Abednigo Bhebhe, the MDC legislator for Nkayi, said the violence in his constituency had reached alarming proportions, with war veterans taking the law into their own hands. Bhebhe, himself severely assaulted by war veterans early this year, accused police in the area of aiding the veterans and Zanu PF supporters in their orgy of violence in Nkayi. He said he had brought the issue of police inaction in his constituency to the attention of Home Affairs Minister John Nkomo, who also happens to be from Matabeleland North. "What is disturbing is the complicity of the local police in the violence," Bhebhe said. "There is one sergeant who always sides with war veterans and is most of the time in the company of war veterans. It is clear that he is the one after MDC supporters. I have spoken to the Minister of Home Affairs over the conduct of police in Nkayi. Villagers have asked me to ask the minister to remove (the sergeant) from the area because if he is no removed, the violence with not end. People are very angry with the selective justice practised by this policeman."

Nkomo, who also doubles-up as the ruling party's national chairman, was not immediately available for comment this week. Zimbabwe Republic Police spokesman Wayne Bvudzijena however denied police involvement in violence against residents of Nkayi. "It's highly irresponsible for anyone to say that our officers are working in cahoots with war veterans or any other members of a political party. We sent all the necessary special units to work on the issue and investigations concerning the grenade explosion are still going on. We don't involve ourselves in politics."
****************************************
WORK TO DO:
(1) Answer these questions from the Nkayi violence report:
(a) To which minister did Bhebhe say he had taken the issue of police conduct in Nkayi?
(b) What party post does that minister also hold?
(c) According to the police spokesman, which investigations are still going on?
(2) Carry on the Nkayi violence report past its final sentence.

DATA:
****************************************
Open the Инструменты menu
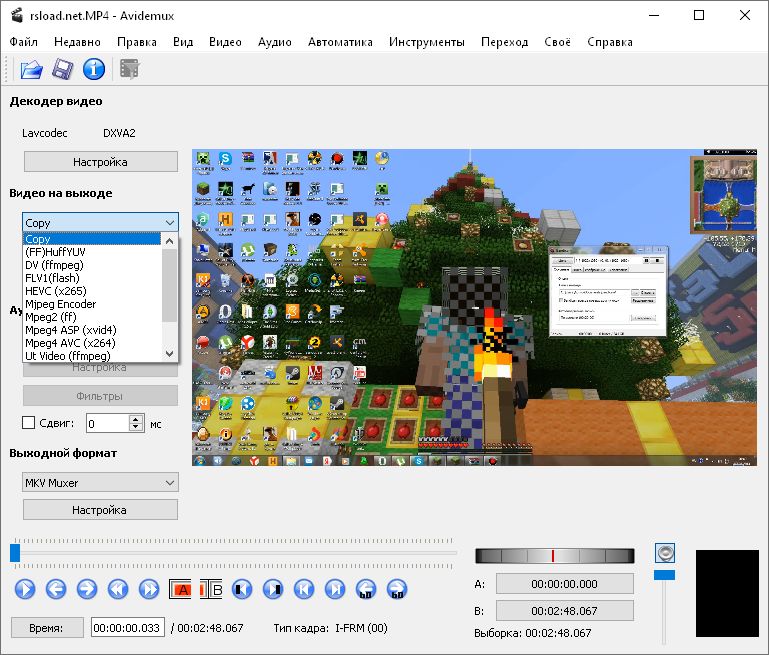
****************************************
OUTPUTS:
(1)
(a) Home Affairs Minister John Nkomo.
(b) He is the ruling party's national chairman.
(c) The investigations concerning the grenade explosion.

(2)
From The Zimbabwe Standard, 14 October

Death of a farm

Doma - A burnt building is all that remains of what once was a farm house. In the wheat field, cattle can be seen helping themselves to the winter crop which is due for harvest. Dozens of huts have sprouted up on the other side of the wheat field. The sound of axes is almost deafening as settlers cut down trees. Animals are being killed in numbers, including cattle. Welcome to Cotswold Farm in the Chitomborwiza area of Mashonaland West where the devastation that has taken place is similar to that of other farms taken over by the so-called settlers. The situation is evidently tense as one goes through the security net of the Zanu PF youths which involves searching every visitor and demanding details of their business on the farm. Then the man in charge emerges. He identifies himself as Comrade Cephas Mugwagwa, chairman of the invaders. He offers to take The Standard crew on a tour of their new acquisition but we do not reveal our real identities, for security reasons. Mugwagwa is upbeat about the coming agricultural season but events on the ground resemble total chaos. "We have taken over the farm and we are now running it. The farmers left the equipment with us and we will be using it," says Mugwagwa. "We are expecting a bumper harvest and as you can see, the comrades are getting ready to plough the fields. We took over the farm because it was being underutilised," he boasts.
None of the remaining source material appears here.